Inspiration is every where yet what we see often depends on what it is we're looking for. However, on rare occasion, what we're looking for is blocked by what we're looking at... and that is when magic happens.
The magic of truth. The magic of clarity.
Some may call it fate or luck or happen-stance while others will convince you it's all part of God's plan. Regardless of the label given, everything happens for a reason.
It's almost impossible to find more truth in any other statement.
This blog was started to necessitate a creative release that seemed to be missing from my life. Ever since I was young, I wanted nothing more than to be a writer. Novels. Short stories. Poems. Every night when my head touched the pillow and my eye lids embraced, I would see an endless supply of letters that formed words and constructed sentences that filled pages. It was my lullaby. Or maybe it was my insomnia as I often found myself writing in the middle of the night under my covers by the glow of a flashlight.
Somewhere along the way, I allowed life to become my distraction instead of my inspiration and got swept up in the current. I lost that flashlight and found myself in a world of darkness. I didn't write. I didn't write anything. For years, I've been at sea with the waves of the corporate world crashing around me in desperate search of a life raft. Little did I know, she was by my side the whole time... all I needed to do was reach out.
If our daughter, Madison, can be defined as the heart of our home then my wife is the pulse that runs through it. Allison has been there for me practically half my life; we've been together almost 13 years (married for nearly 5 of those) and to give her the cliche saying that she's my better half is an understatement. She encouraged me to write again. She encouraged me to start this blog to rediscover the freedom I found in the words I use.

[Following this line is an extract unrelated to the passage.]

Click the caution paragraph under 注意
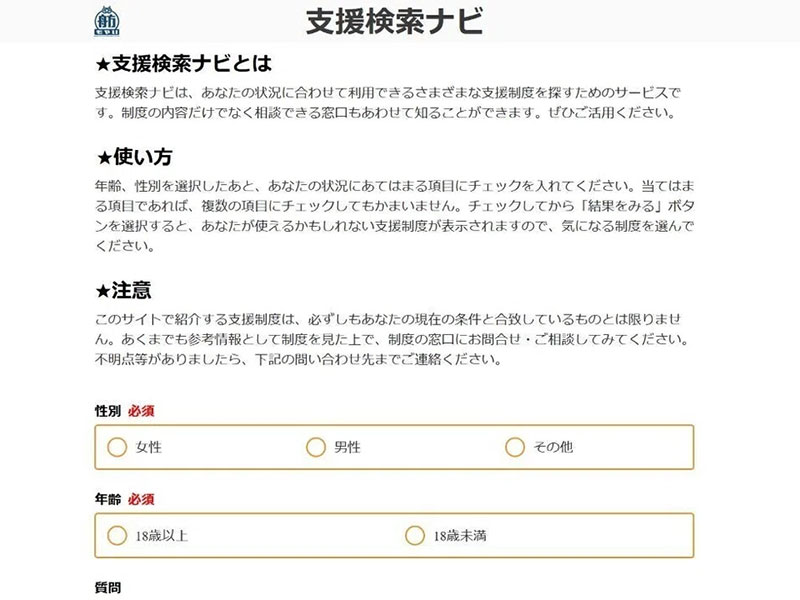 tap(390, 338)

As she does every day since we've met, Allison breathed the life back into me. She saved me.
Somewhere along the way, I lost sight of what this blog was intended for and blindly went in a direction that seemed to be more light-hearted and fun. Or so I thought. In reality, the path I took was insincere and ridiculous, misguided and passionless (i.e. this and this or here and here). While sarcastic wit and dry humor are undoubtedly part of my personality, my writing voice they do not always accompany and they certainly do not account for the whole.

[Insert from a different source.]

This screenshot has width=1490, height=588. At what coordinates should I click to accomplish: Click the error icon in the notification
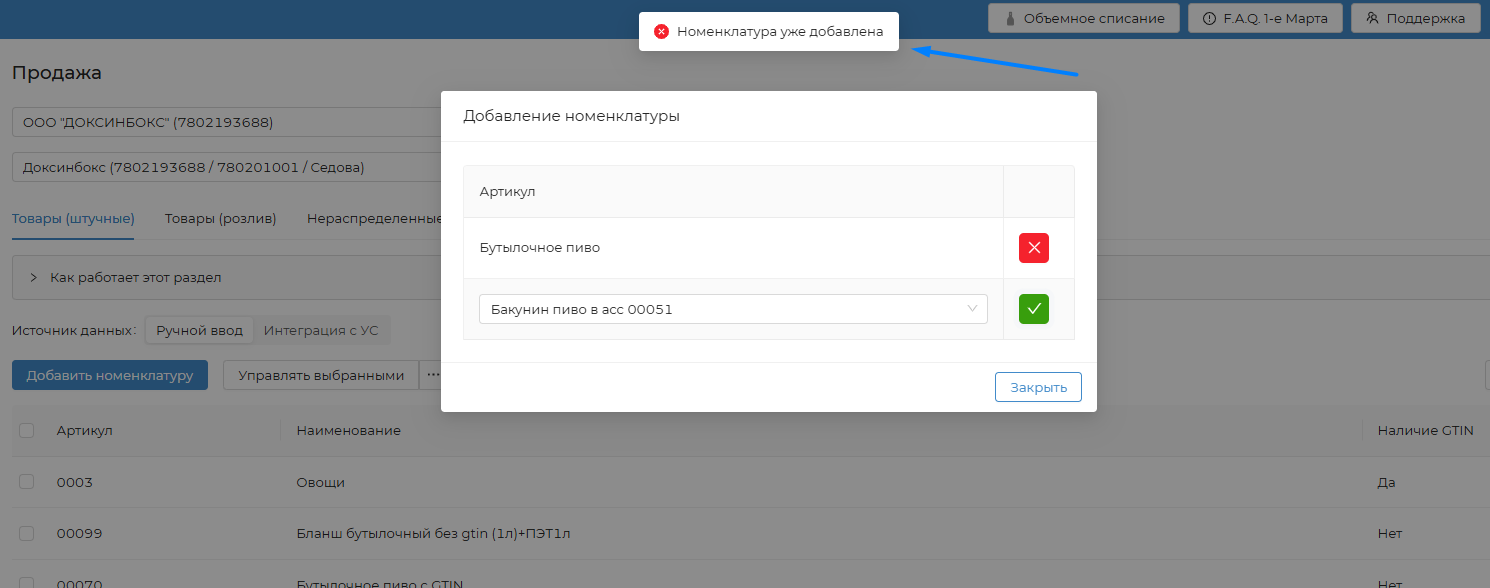click(661, 32)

I was trying to write what I imagined people wanted to read. I was attempting to write the way I thought was entertaining. I was wrong. I realize now I was trying too hard. I forced myself to post things that I wasn't proud of and when reading them back cringed in shame that someone may have actually read them.
I missed the days when the words came naturally and flowed from my mind to my fingertips like a waterfall crashing in a cloud of mist onto the paper. I questioned myself with every post written... have I lost it? Why isn't it as easy as it used to be? Did I wait too long? How do I get it back?
Then it happened. That moment when what I was looking at overshadowed what I was looking for and the two became one. Truth. Clarity. Allison and I watched a movie called The Words and I found the inspiration I'd been craving for months. In a story of an aspiring novelist desperately searching for his voice, I realized I was doing the same.
It's not always how the words are combined, but more so what the words are saying. Content. Heart. The words have to mean something. This epiphany may seem like an obvious assessment, but to me it was the light I had been searching for... that flashlight under the covers responsible for lighting my youth.
Going forward, I intend to share only the things that matter the most to me. After all, if I can't find myself in the words I'm writing how can I expect anyone else to? I thought about deleting all previous posts, but decided against it as I consider them an integral part of this journey.
A journey of a story made up entirely of my own words that, hopefully, will inspire someone else.
In the end, if one knows what they're looking for then maybe they can allow themselves to see it.